Bath-based biotech spinout EnsiliTech has raised £1.2m in pre-seed funding for its “fridgeless” technology that keeps vaccines at the right temperature during transportation.
Vaccines typically have to be kept refrigerated. However, EnsiliTech’s “ensilication” technology uses silica to form protection around the active ingredients of a vaccine, which can be broken when needed.
This protective layer keeps vaccines stable at temperatures between -20C to 80C. Most vaccines must normally be kept at sub-zero temperatures, requiring a network of refrigerators and freezers in the supply chain.
The World Health Organisation estimates that half of all vaccines are currently wasted during transport.
“Our goal is to make the transportation of vaccines and other life-saving biological materials more efficient and cost-effective, while also reducing the carbon footprint of this critical supply chain,” said Dr Asel Sartbaeva, co-founder and CEO, EnsiliTech.

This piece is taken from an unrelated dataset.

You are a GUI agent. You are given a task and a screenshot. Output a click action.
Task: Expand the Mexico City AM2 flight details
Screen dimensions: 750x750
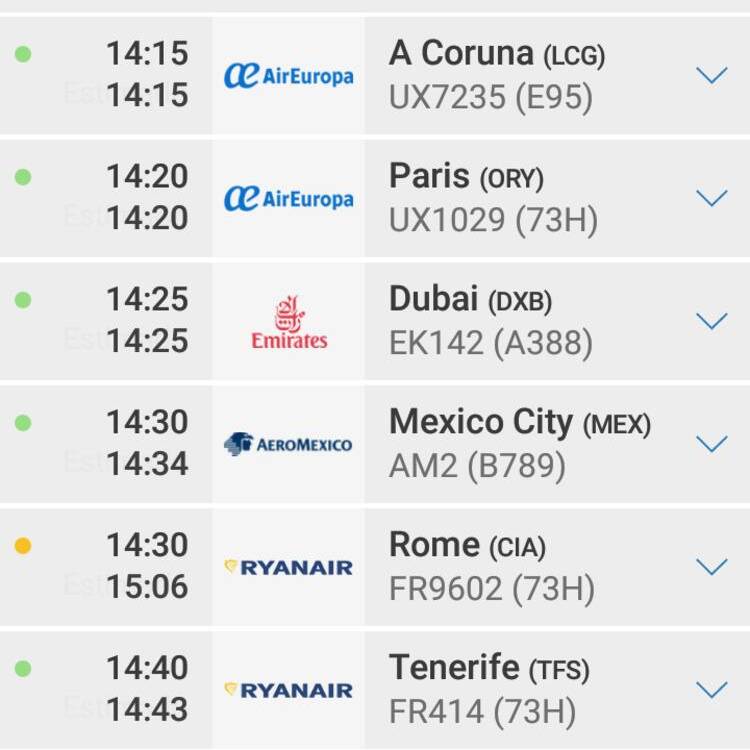[712, 443]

Removing the need to keep vaccines cool means vaccine supply isn’t limited by locations within the “cold chain” network.
Pre-seed investment into the University of Bath spinout was led by Science Angel Syndicate (SAS) and the Fink Family Office, with support from QantX, Elbow Beach Capital, Innovate UK and angels.
Dr Johnathan Matlock, director and co-founder, SAS, said: “EnsiliTech has a unique platform that is applicable to a broad range of vaccines and other biologics that could revolutionise how we think about the distribution of these important therapeutics.”